_GIVEN INSTRUCTION 1_:
Summarize the share option provisions in two sentences.
_GIVEN INSTRUCTION 2_:
According to the share option provisions, until what point does a Share issued upon the exercise of an Option carry no voting rights?
_GIVEN INSTRUCTION 3_:
Reproduce verbatim the passage of the share option provisions between "7.5 A Share" and "for such dividend.", inclusive.

_GIVEN TEXT_:
** Begin **
7.4 The Shares to be allotted upon the exercise of an Option shall be subject to all the provisions of the Articles of Association of the Company for the time being in force and shall rank pari passu with the fully paid Shares in issue on the date of allotment and accordingly will entitle the holders to participate in all dividends and other distributions paid or made on or after the date of allotment other than any dividend or other distribution previously declared or recommended or resolved to be paid or made if the record date therefore shall be before the date of allotment.
7.5 A Share issued upon the exercise of an Option shall not carry voting rights until completion of the registration of the Grantee (or any other person designated by the Grantee) as the holder thereof. If under the terms of a resolution passed or an announcement made by the Company a dividend is to be or is proposed to be paid to holders of Shares on the register on a date prior to the date when an Option was effectively exercised, the Shares to be issued upon such exercise will not rank for such dividend.
8. Lapse of Option
8.1 An Option shall lapse automatically and not be exercisable (to the extent not already exercised) on the earliest of:
(a)   the expiry of the Option Period (as extended pursuant to Clause 7.3(h), if applicable);
 
(b)   the expiry of any of the periods referred to in Clause 7.3 (a), (b), (c), (e) and (g);
 
(c)   subject to Clause 7.3(d), the date of the commencement of the winding-up of the Company (as determined in accordance with the Companies Ordinance);
 
(d)   the date on which the Board resolves that the Option of the Grantee shall lapse and not be exercisable as a result of the Grantee, being an employee (including an executive director) of any member of the Group, ceasing to be such an employee by reason of the summary termination of his employment on any one or more of the grounds that he has been guilty of misconduct, or has been convicted of any criminal offence involving his integrity or honesty. A resolution of the board of directors of the relevant member of the Group to the effect that the employment of a Grantee has or has not been terminated on

Page 9


 

  one or more of the grounds specified in this Clause 8.1(d) shall be conclusive for the purpose of determining whether the employment of the Grantee will be terminated;
 
(e)   the date on which the Board resolves that the Option of the Grantee shall lapse as a result of the Board or meeting of the shareholders of the Company having resolved, in accordance with their respective powers granted under the Articles of Association of the Company or relevant laws or regulation, that the Grantee, being a Non-executive Director, shall cease to hold the office of Non-executive Director on any one or more of the grounds that he has been guilty of misconduct, or has been convicted of any criminal offence involving his integrity or honesty, or being prohibited by laws or regulation or court order from being a director, or being reprimanded by the Stock Exchange or the stock exchanges or relevant government authorities of other jurisdictions outside Hong Kong; or
 
(f)   the date on which the Grantee commits a breach of Clause 7.1.
** End **
_DATA_:
** Begin **
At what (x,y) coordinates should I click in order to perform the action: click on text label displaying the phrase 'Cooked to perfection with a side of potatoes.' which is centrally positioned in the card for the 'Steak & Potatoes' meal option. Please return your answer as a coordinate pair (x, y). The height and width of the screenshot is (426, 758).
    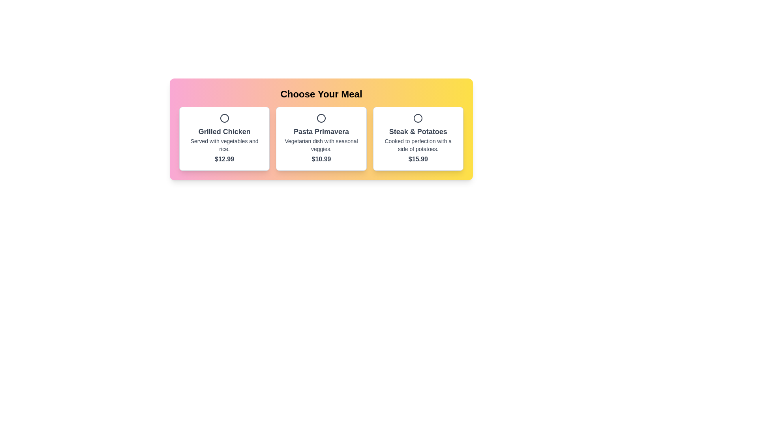
    Looking at the image, I should click on (418, 145).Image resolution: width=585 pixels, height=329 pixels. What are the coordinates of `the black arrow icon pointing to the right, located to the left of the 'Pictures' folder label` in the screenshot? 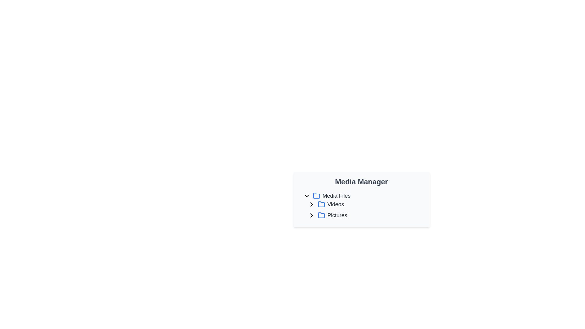 It's located at (312, 215). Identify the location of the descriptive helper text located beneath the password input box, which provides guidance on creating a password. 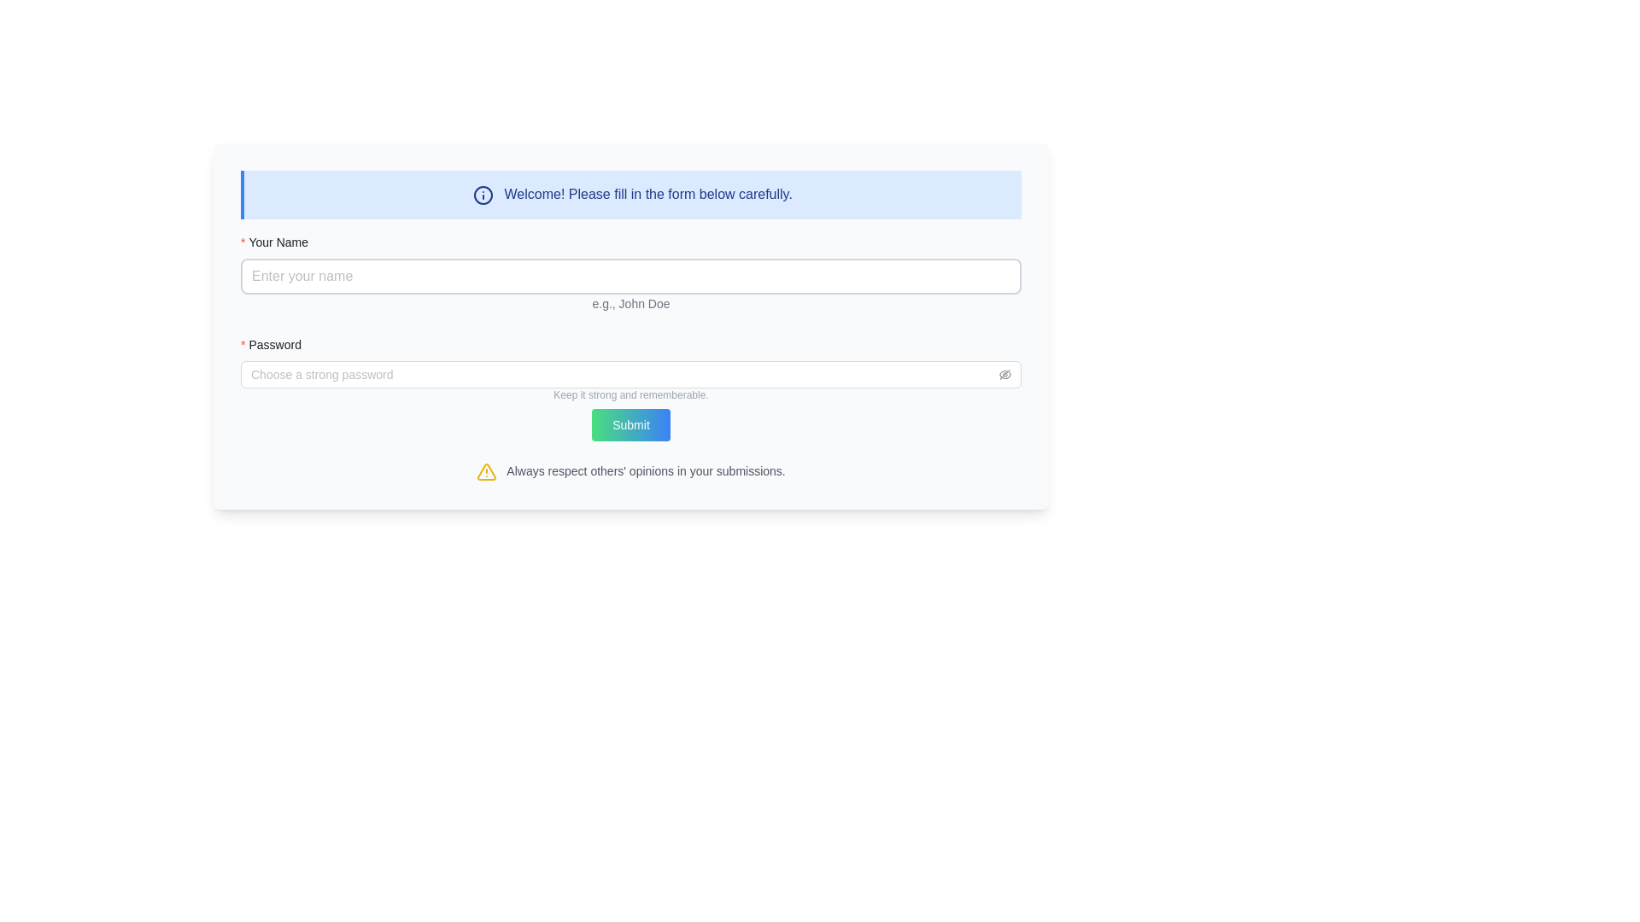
** End **
_CORRECT RESULT 1_:
Shares allotted on the exercise of an Option are subject to the Company's Articles of Association, rank pari passu with the fully paid Shares in issue on the date of allotment, and carry no voting rights until the Grantee (or a person the Grantee designates) is registered as their holder. An Option lapses automatically on the earliest of several events, including the expiry of the Option Period, the commencement of the Company's winding-up, a Board resolution following the summary termination of an employee Grantee or the removal of a Non-executive Director Grantee on specified grounds, or the Grantee's breach of Clause 7.1.

_CORRECT RESULT 2_:
Until the registration of the Grantee (or any other person designated by the Grantee) as its holder is completed.

_CORRECT RESULT 3_:
7.5 A Share issued upon the exercise of an Option shall not carry voting rights until completion of the registration of the Grantee (or any other person designated by the Grantee) as the holder thereof. If under the terms of a resolution passed or an announcement made by the Company a dividend is to be or is proposed to be paid to holders of Shares on the register on a date prior to the date when an Option was effectively exercised, the Shares to be issued upon such exercise will not rank for such dividend.